(Dataset entries)
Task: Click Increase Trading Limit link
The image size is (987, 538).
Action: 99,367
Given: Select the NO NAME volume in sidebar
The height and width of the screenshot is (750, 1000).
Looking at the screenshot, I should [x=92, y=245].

— WORK INSTRUCTIONS —
Beginning at the line that contains "The image size is (987, 538).", reproduce every line down to the last line of the entries above, exactly and only those.

— EXERCISE ANSWER —
The image size is (987, 538).
Action: 99,367
Given: Select the NO NAME volume in sidebar
The height and width of the screenshot is (750, 1000).
Looking at the screenshot, I should [x=92, y=245].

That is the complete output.